Examination of a number of particular cases will fully elucidate the principles here set forth, and I do not wish to shirk this important task, even though I know that I shall appear tiresome to some readers. Following in the path of Adam Smith, I will risk some tediousness to gain clarity of exposition.
To begin with the simplest case, suppose that an isolated economizing individual inhabits a rocky island in the sea, that he finds only a single spring on the island, and that he is exclusively dependent upon it for satisfaction of his need for fresh water. Assume that this isolated individual needs: (a) one unit of water
daily for the maintenance of his life, (b) nineteen units for the animals whose milk and meat provide him with the most necessary means of subsistence, (c) forty units, partly so that he may consume the full quantity necessary to the maintenance not only of his life but also his health; partly, to the extent necessary for the continuance of his health and general well-being, to clean his body, his clothes, and his implements; and partly for the support of some additional animals whose milk and meat he finds needful, and finally (d) forty additional units of water daily, partly for his flower garden, and partly for some animals, which he keeps, not for the maintenance of his life and health, but simply for the purpose of a more varied diet, or for mere companionship. Assume too that he does not know how to employ more than this total of one hundred units of water.
As long as the spring provides water so copiously that he can not only satisfy all his needs for water but let several thousand pails flow into the sea every day, and thus as long as the satisfaction of none of his needs depends upon whether he has one unit more or one unit less (e.g., one pail full) at his disposal, a unit of
water will, as we have seen, have neither economic character nor value to him, and thus there can be no question of the magnitude of its value. But if some natural event should now suddenly cause the spring to become partially exhausted, and if our island dweller should, as a result, have only 90 units of water at his disposal while he continues to require 100 units for the full satisfaction of his needs, it is clear that some satisfaction would then be dependent on the availability of each portion of the whole supply of water, and hence that each particular unit of water would attain that significance for him that we call value.

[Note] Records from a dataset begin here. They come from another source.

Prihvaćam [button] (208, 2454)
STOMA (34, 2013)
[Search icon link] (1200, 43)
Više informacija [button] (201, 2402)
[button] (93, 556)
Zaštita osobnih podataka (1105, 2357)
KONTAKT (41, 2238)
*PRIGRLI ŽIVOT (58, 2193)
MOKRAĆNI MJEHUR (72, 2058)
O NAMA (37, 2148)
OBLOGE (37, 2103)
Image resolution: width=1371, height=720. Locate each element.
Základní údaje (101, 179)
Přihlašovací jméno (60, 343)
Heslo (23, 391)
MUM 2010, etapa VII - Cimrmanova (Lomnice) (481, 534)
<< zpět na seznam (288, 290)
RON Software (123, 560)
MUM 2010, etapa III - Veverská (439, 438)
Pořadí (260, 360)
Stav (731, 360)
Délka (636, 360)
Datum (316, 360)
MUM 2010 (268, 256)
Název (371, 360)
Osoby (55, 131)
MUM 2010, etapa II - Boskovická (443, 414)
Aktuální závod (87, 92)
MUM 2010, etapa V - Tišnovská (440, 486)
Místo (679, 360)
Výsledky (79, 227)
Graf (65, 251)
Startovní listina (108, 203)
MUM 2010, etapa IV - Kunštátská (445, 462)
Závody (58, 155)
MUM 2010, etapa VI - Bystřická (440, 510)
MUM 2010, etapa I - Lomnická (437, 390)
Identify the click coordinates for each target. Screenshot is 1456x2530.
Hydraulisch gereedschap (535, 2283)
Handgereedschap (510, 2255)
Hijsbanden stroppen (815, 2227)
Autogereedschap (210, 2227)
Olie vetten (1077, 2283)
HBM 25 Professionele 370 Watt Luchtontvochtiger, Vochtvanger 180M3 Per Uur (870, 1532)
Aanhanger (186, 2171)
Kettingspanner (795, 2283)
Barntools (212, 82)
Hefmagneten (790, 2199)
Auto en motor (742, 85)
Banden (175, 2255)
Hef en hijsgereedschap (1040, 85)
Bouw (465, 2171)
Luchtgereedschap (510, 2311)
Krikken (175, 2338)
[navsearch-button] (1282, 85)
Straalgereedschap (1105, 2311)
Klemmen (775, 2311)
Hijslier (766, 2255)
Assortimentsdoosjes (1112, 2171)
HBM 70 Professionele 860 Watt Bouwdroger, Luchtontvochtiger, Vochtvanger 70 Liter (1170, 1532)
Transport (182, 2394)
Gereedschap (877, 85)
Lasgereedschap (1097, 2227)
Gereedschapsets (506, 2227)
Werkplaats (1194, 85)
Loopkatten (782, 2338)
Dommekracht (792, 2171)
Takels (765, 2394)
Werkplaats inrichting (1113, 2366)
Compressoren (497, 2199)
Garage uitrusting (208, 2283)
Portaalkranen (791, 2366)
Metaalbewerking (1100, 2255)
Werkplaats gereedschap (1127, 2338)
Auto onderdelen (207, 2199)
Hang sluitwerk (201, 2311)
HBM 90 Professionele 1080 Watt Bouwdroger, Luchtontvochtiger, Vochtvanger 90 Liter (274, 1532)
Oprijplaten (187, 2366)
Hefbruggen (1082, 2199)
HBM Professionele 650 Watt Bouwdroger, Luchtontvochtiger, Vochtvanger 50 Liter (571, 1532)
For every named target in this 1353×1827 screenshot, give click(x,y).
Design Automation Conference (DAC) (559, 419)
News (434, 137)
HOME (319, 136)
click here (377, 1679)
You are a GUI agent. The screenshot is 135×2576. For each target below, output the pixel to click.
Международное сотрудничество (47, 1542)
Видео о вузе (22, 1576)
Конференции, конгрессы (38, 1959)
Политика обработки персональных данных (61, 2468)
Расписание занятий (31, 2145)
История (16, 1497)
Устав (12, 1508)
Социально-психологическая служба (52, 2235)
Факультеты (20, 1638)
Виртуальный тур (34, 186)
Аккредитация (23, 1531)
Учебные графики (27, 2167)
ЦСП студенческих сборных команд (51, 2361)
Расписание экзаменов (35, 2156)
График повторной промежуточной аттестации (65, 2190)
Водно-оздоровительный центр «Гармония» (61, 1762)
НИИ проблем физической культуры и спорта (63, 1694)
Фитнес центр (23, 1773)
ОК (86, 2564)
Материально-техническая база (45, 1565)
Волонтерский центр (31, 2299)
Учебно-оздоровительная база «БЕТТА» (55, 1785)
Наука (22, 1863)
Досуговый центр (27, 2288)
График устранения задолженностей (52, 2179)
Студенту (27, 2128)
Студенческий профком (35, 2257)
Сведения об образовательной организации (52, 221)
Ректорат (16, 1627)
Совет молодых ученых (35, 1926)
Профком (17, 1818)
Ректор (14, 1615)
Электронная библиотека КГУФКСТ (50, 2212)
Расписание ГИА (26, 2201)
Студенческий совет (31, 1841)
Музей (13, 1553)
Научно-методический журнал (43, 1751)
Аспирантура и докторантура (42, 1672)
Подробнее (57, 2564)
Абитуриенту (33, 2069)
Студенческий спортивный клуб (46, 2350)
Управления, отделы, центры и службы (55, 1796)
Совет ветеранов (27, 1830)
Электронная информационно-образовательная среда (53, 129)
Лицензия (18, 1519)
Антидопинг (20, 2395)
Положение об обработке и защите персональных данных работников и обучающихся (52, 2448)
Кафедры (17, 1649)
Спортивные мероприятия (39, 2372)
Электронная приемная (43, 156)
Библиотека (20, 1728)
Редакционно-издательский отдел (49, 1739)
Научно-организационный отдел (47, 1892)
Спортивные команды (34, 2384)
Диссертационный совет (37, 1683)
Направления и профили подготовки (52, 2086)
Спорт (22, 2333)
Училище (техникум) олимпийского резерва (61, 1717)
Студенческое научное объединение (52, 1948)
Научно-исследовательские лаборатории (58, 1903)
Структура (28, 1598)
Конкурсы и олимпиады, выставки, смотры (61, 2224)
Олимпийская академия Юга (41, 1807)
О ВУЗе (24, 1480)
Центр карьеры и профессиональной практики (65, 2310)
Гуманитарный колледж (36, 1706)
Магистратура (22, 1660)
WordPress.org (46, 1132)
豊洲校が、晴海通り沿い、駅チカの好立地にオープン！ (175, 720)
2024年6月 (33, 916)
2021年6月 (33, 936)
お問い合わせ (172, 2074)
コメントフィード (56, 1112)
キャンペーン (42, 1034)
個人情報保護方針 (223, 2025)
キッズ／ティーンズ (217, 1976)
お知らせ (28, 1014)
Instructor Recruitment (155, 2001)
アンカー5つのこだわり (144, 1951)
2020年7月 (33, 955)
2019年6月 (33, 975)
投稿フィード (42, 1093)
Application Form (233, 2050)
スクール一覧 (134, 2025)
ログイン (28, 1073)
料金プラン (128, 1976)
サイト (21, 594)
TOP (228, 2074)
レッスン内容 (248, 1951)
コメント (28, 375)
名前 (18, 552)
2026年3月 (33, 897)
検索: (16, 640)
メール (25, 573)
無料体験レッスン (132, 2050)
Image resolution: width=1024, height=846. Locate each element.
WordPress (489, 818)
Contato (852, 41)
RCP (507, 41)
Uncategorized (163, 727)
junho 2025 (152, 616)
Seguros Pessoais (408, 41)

If we now, however, ask which of his satisfactions is, in this case, dependent on a given portion of the 90 units of water available to him, on 10 units for instance, our question takes the following form: which satisfactions of our isolated individual would not be attained if he did not have this given portion of the supply at his disposal-that is, if he should have only 80 instead of go units?
Nothing is more certain than that our economizing individual would continue, even if he had only 80 units of water available daily, to consume the quantity necessary for the preservation of his life, and as much more as will maintain as many animals as are indispensable for keeping him alive. Since these purposes require
only 20 units of water daily, he would apply the remaining 60 units first to the satisfaction of all the needs on which his health and his continuing general well-being depend. Since for this purpose he requires a total of only 40 pails of water daily, he would have 20 units left, which could be employed for purposes of mere enjoyment. The last 20 units could thus maintain either his flower garden or the animals he owns purely for pleasure. He would certainly choose, from the two satisfactions, the one appearing to him to be the more important, and would neglect the less important one.
When our Crusoe has 90 units of water available to him daily, the question whether he will continue to have this quantity or 10 units less at his disposal is, for him, equivalent to the question whether or not he will be in a position to continue to satisfy the least important needs that are being satisfied with 10 units of water daily. As long, therefore, as a total quantity of go units continues at his disposal, 10 units of water will have only the importance of these least important satisfactions-that is, only the importance of relatively insignificant enjoyments.